[Start of DATASET RECORDS]

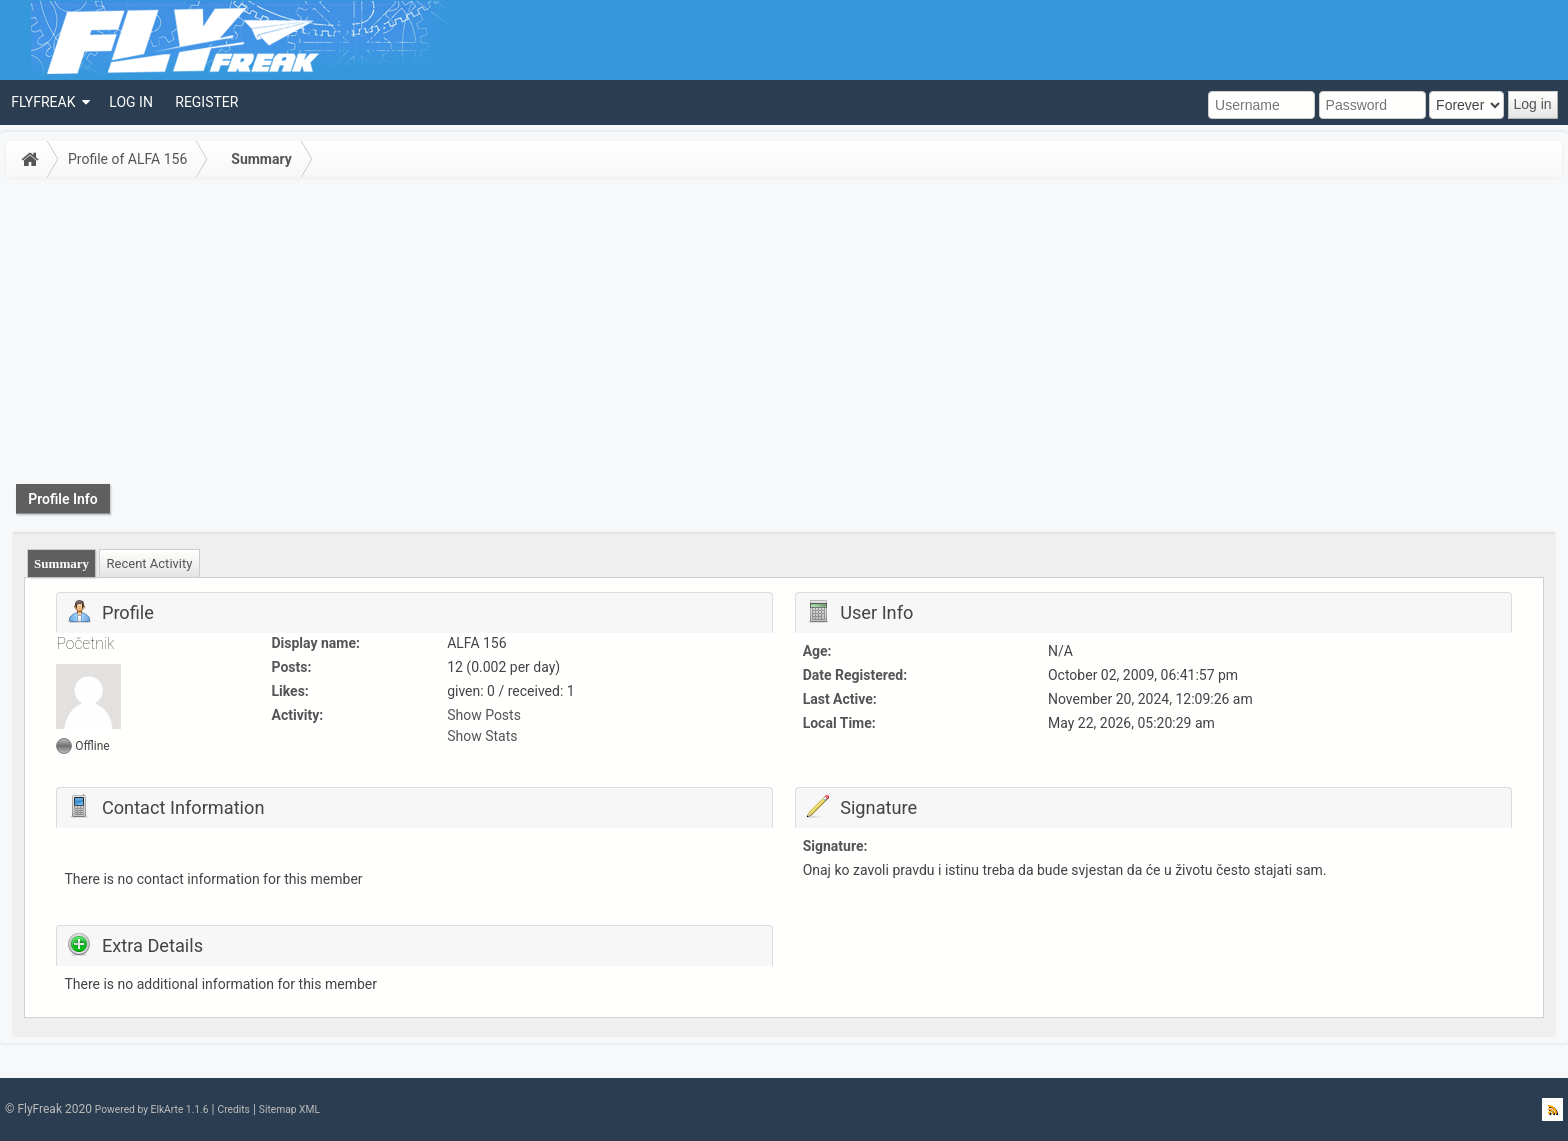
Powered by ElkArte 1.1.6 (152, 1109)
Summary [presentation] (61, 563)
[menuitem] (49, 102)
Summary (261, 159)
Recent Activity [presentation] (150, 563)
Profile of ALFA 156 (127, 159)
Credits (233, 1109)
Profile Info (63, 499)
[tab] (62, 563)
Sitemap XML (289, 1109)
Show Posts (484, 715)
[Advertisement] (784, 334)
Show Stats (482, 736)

[End of DATASET RECORDS]
[Start of DATASET RECORDS]

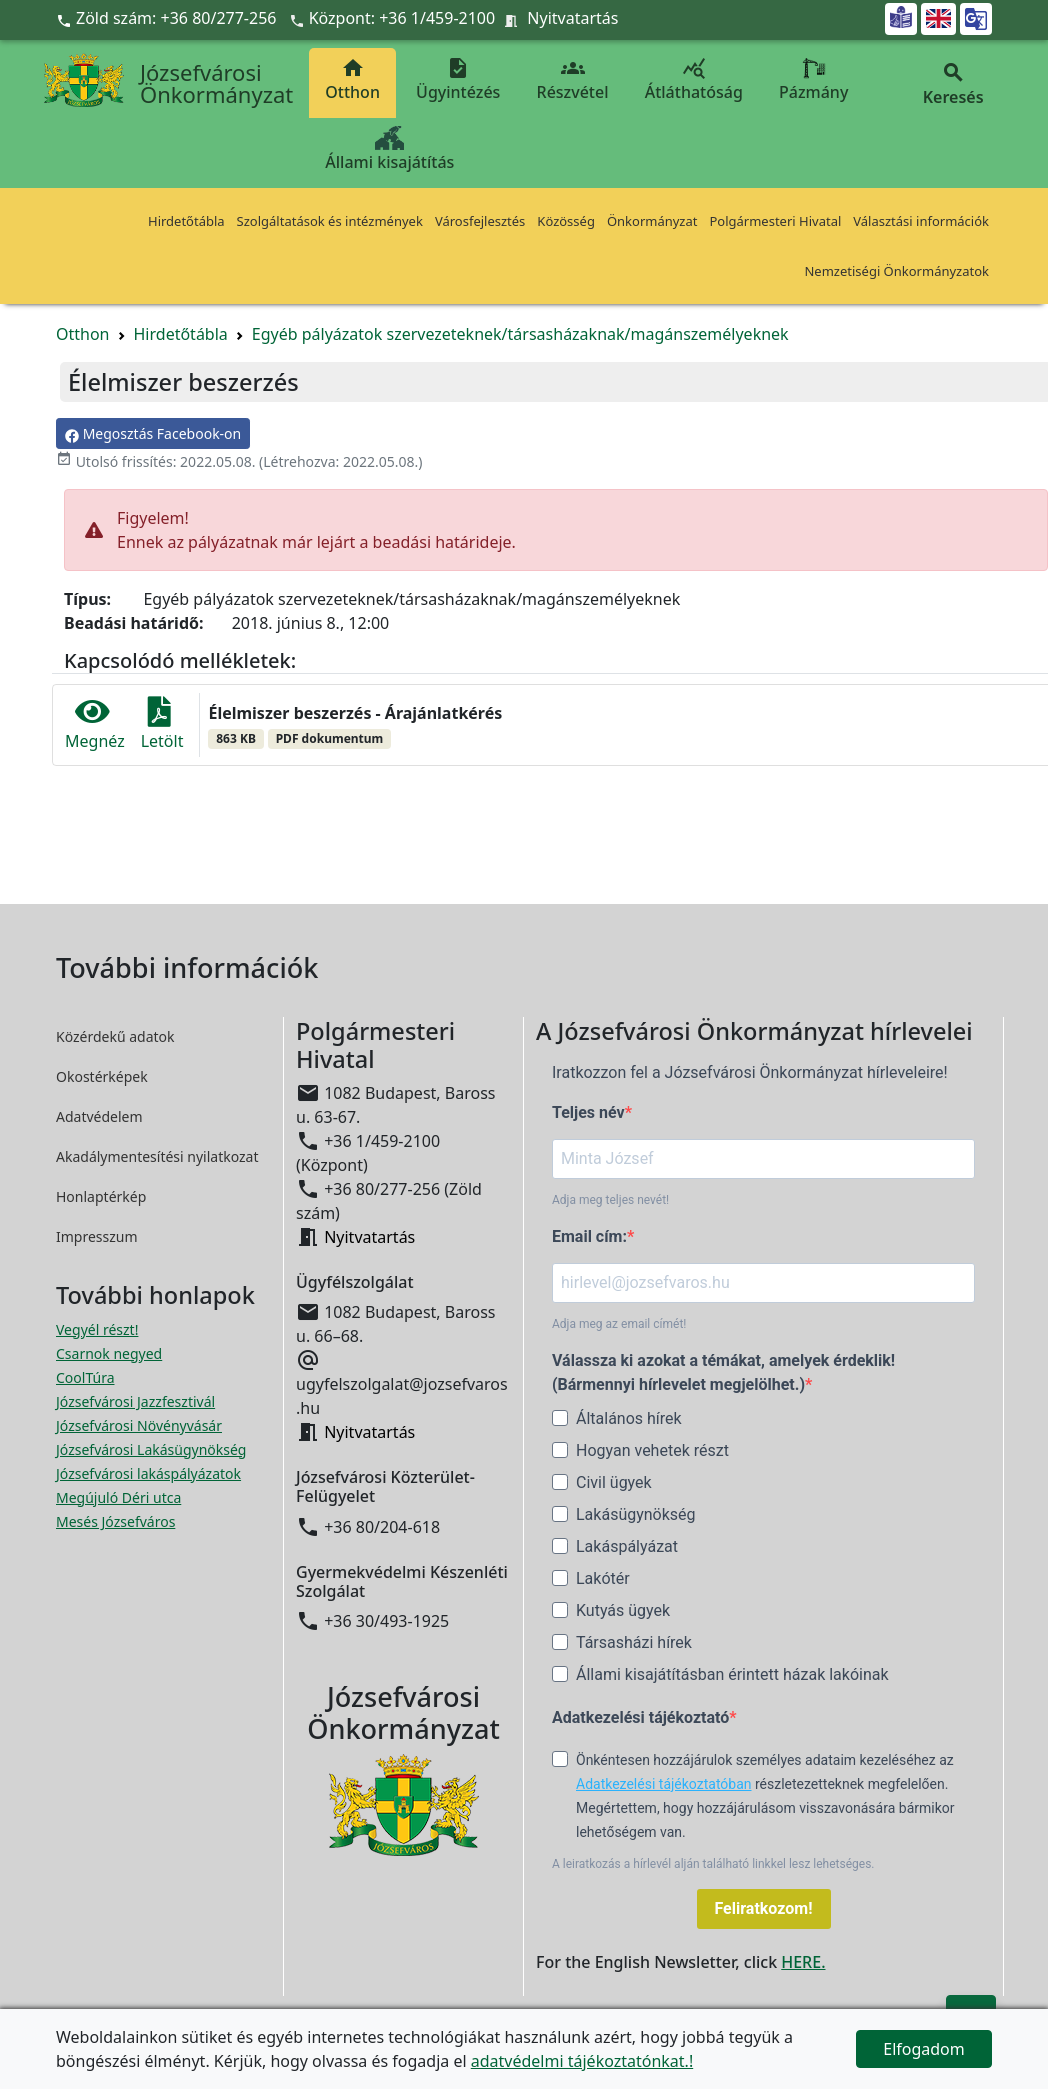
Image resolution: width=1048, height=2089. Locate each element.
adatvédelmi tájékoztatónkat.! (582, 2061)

[End of DATASET RECORDS]

Please rename "Summary" to "Overview" in the items, starting at the line that has "Powered by ElkArte 1.1.6 (152, 1109)" and stopping after the line that has "[Advertisement] (784, 334)". Give those lines again with nothing else changed.

RESPONSE:
Powered by ElkArte 1.1.6 (152, 1109)
Overview [presentation] (61, 563)
[menuitem] (49, 102)
Overview (261, 159)
Recent Activity [presentation] (150, 563)
Profile of ALFA 156 (127, 159)
Credits (233, 1109)
Profile Info (63, 499)
[tab] (62, 563)
Sitemap XML (289, 1109)
Show Posts (484, 715)
[Advertisement] (784, 334)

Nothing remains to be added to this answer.